* Required work:
Output every line of the records below as a numbered list, leaving out the blank lines.

** BEGIN Records to use **

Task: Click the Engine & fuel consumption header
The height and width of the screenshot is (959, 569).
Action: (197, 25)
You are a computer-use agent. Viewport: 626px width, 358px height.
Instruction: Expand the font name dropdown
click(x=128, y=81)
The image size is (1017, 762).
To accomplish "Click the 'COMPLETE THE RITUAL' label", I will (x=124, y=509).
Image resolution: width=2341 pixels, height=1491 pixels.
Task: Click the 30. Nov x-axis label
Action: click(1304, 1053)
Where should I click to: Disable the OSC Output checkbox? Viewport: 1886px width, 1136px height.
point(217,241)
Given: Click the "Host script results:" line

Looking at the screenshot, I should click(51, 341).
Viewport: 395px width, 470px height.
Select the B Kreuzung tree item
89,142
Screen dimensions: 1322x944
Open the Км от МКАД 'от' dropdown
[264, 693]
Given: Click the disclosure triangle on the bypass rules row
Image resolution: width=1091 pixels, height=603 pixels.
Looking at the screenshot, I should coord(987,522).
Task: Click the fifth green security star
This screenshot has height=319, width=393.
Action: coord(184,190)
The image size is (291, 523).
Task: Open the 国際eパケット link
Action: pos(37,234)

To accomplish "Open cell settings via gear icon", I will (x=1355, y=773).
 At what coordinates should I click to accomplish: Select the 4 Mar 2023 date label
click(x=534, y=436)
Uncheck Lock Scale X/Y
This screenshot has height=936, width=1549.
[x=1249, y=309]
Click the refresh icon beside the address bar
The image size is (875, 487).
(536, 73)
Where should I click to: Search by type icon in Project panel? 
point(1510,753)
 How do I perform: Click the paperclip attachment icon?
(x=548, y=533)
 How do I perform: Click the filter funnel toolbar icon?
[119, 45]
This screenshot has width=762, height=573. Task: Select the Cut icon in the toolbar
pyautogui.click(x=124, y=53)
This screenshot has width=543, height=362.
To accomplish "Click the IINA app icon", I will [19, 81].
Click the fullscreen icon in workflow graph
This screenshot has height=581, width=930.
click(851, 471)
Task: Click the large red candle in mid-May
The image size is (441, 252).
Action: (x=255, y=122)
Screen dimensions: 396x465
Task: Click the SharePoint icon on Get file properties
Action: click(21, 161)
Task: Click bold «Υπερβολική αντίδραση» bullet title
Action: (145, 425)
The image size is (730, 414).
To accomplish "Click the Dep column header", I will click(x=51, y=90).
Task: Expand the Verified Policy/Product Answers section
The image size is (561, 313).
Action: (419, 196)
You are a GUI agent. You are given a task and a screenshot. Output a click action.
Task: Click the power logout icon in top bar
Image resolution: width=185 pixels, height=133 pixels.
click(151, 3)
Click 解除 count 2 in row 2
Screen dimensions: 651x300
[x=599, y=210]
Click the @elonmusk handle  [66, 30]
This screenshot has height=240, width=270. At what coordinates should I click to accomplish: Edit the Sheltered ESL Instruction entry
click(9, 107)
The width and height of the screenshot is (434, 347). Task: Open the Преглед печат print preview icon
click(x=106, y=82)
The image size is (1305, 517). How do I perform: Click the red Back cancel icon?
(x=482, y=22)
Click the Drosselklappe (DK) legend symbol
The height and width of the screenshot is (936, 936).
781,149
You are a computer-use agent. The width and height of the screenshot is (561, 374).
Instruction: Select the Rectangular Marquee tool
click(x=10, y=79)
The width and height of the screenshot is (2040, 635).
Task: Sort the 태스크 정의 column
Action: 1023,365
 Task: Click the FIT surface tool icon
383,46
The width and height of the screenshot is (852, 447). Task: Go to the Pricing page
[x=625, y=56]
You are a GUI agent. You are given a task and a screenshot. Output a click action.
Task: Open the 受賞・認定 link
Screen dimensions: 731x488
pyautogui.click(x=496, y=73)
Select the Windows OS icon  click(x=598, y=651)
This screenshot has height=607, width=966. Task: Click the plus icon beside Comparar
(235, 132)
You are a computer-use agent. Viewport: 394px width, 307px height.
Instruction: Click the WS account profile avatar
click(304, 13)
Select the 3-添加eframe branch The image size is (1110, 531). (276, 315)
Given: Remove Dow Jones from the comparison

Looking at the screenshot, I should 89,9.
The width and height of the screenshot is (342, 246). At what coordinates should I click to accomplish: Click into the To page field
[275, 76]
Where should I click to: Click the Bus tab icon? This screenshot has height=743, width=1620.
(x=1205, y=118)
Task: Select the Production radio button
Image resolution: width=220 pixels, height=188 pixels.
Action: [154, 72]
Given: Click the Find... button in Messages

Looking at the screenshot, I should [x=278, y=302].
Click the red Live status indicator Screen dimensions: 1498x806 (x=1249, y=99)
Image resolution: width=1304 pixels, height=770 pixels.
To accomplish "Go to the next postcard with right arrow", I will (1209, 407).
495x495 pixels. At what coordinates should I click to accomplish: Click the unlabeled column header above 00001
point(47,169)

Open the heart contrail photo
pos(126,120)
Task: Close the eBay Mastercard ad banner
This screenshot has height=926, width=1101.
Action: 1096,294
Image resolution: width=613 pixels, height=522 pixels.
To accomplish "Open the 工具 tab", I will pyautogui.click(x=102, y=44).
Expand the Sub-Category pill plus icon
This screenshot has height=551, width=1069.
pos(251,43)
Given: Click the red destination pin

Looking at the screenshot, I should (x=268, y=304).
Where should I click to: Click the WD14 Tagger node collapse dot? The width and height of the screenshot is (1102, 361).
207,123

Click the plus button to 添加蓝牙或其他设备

** END Records to use **

* Output for this task:
1. Task: Click the Engine & fuel consumption header
2. The height and width of the screenshot is (959, 569).
3. Action: (197, 25)
4. You are a computer-use agent. Viewport: 626px width, 358px height.
5. Instruction: Expand the font name dropdown
6. click(x=128, y=81)
7. The image size is (1017, 762).
8. To accomplish "Click the 'COMPLETE THE RITUAL' label", I will (x=124, y=509).
9. Image resolution: width=2341 pixels, height=1491 pixels.
10. Task: Click the 30. Nov x-axis label
11. Action: click(1304, 1053)
12. Where should I click to: Disable the OSC Output checkbox? Viewport: 1886px width, 1136px height.
13. point(217,241)
14. Given: Click the "Host script results:" line
15. Looking at the screenshot, I should click(51, 341).
16. Viewport: 395px width, 470px height.
17. Select the B Kreuzung tree item
18. 89,142
19. Screen dimensions: 1322x944
20. Open the Км от МКАД 'от' dropdown
21. [264, 693]
22. Given: Click the disclosure triangle on the bypass rules row
23. Image resolution: width=1091 pixels, height=603 pixels.
24. Looking at the screenshot, I should coord(987,522).
25. Task: Click the fifth green security star
26. This screenshot has height=319, width=393.
27. Action: coord(184,190)
28. The image size is (291, 523).
29. Task: Open the 国際eパケット link
30. Action: pos(37,234)
31. To accomplish "Open cell settings via gear icon", I will (x=1355, y=773).
32.  At what coordinates should I click to accomplish: Select the 4 Mar 2023 date label
33. click(x=534, y=436)
34. Uncheck Lock Scale X/Y
35. This screenshot has height=936, width=1549.
36. [x=1249, y=309]
37. Click the refresh icon beside the address bar
38. The image size is (875, 487).
39. (536, 73)
40. Where should I click to: Search by type icon in Project panel? 
41. point(1510,753)
42.  How do I perform: Click the paperclip attachment icon?
43. (x=548, y=533)
44.  How do I perform: Click the filter funnel toolbar icon?
45. [119, 45]
46. This screenshot has width=762, height=573. Task: Select the Cut icon in the toolbar
47. pyautogui.click(x=124, y=53)
48. This screenshot has width=543, height=362.
49. To accomplish "Click the IINA app icon", I will [19, 81].
50. Click the fullscreen icon in workflow graph
51. This screenshot has height=581, width=930.
52. click(851, 471)
53. Task: Click the large red candle in mid-May
54. The image size is (441, 252).
55. Action: (x=255, y=122)
56. Screen dimensions: 396x465
57. Task: Click the SharePoint icon on Get file properties
58. Action: click(21, 161)
59. Task: Click bold «Υπερβολική αντίδραση» bullet title
60. Action: (145, 425)
61. The image size is (730, 414).
62. To accomplish "Click the Dep column header", I will click(x=51, y=90).
63. Task: Expand the Verified Policy/Product Answers section
64. The image size is (561, 313).
65. Action: (419, 196)
66. You are a GUI agent. You are given a task and a screenshot. Output a click action.
67. Task: Click the power logout icon in top bar
68. Image resolution: width=185 pixels, height=133 pixels.
69. click(151, 3)
70. Click 解除 count 2 in row 2
71. Screen dimensions: 651x300
72. [x=599, y=210]
73. Click the @elonmusk handle  [66, 30]
74. This screenshot has height=240, width=270. At what coordinates should I click to accomplish: Edit the Sheltered ESL Instruction entry
75. click(9, 107)
76. The width and height of the screenshot is (434, 347). Task: Open the Преглед печат print preview icon
77. click(x=106, y=82)
78. The image size is (1305, 517). How do I perform: Click the red Back cancel icon?
79. (x=482, y=22)
80. Click the Drosselklappe (DK) legend symbol
81. The height and width of the screenshot is (936, 936).
82. 781,149
83. You are a computer-use agent. The width and height of the screenshot is (561, 374).
84. Instruction: Select the Rectangular Marquee tool
85. click(x=10, y=79)
86. The width and height of the screenshot is (2040, 635).
87. Task: Sort the 태스크 정의 column
88. Action: 1023,365
89.  Task: Click the FIT surface tool icon
90. 383,46
91. The width and height of the screenshot is (852, 447). Task: Go to the Pricing page
92. [x=625, y=56]
93. You are a GUI agent. You are given a task and a screenshot. Output a click action.
94. Task: Open the 受賞・認定 link
95. Screen dimensions: 731x488
96. pyautogui.click(x=496, y=73)
97. Select the Windows OS icon  click(x=598, y=651)
98. This screenshot has height=607, width=966. Task: Click the plus icon beside Comparar
99. (235, 132)
100. You are a computer-use agent. Viewport: 394px width, 307px height.
101. Instruction: Click the WS account profile avatar
102. click(304, 13)
103. Select the 3-添加eframe branch The image size is (1110, 531). (276, 315)
104. Given: Remove Dow Jones from the comparison
105. Looking at the screenshot, I should 89,9.
106. The width and height of the screenshot is (342, 246). At what coordinates should I click to accomplish: Click into the To page field
107. [275, 76]
108. Where should I click to: Click the Bus tab icon? This screenshot has height=743, width=1620.
109. (x=1205, y=118)
110. Task: Select the Production radio button
111. Image resolution: width=220 pixels, height=188 pixels.
112. Action: [154, 72]
113. Given: Click the Find... button in Messages
114. Looking at the screenshot, I should [x=278, y=302].
115. Click the red Live status indicator Screen dimensions: 1498x806 (x=1249, y=99)
116. Image resolution: width=1304 pixels, height=770 pixels.
117. To accomplish "Go to the next postcard with right arrow", I will (1209, 407).
118. 495x495 pixels. At what coordinates should I click to accomplish: Click the unlabeled column header above 00001
119. point(47,169)
120. Open the heart contrail photo
121. pos(126,120)
122. Task: Close the eBay Mastercard ad banner
123. This screenshot has height=926, width=1101.
124. Action: 1096,294
125. Image resolution: width=613 pixels, height=522 pixels.
126. To accomplish "Open the 工具 tab", I will pyautogui.click(x=102, y=44).
127. Expand the Sub-Category pill plus icon
128. This screenshot has height=551, width=1069.
129. pos(251,43)
130. Given: Click the red destination pin
131. Looking at the screenshot, I should (x=268, y=304).
132. Where should I click to: Click the WD14 Tagger node collapse dot? The width and height of the screenshot is (1102, 361).
133. 207,123
134. Click the plus button to 添加蓝牙或其他设备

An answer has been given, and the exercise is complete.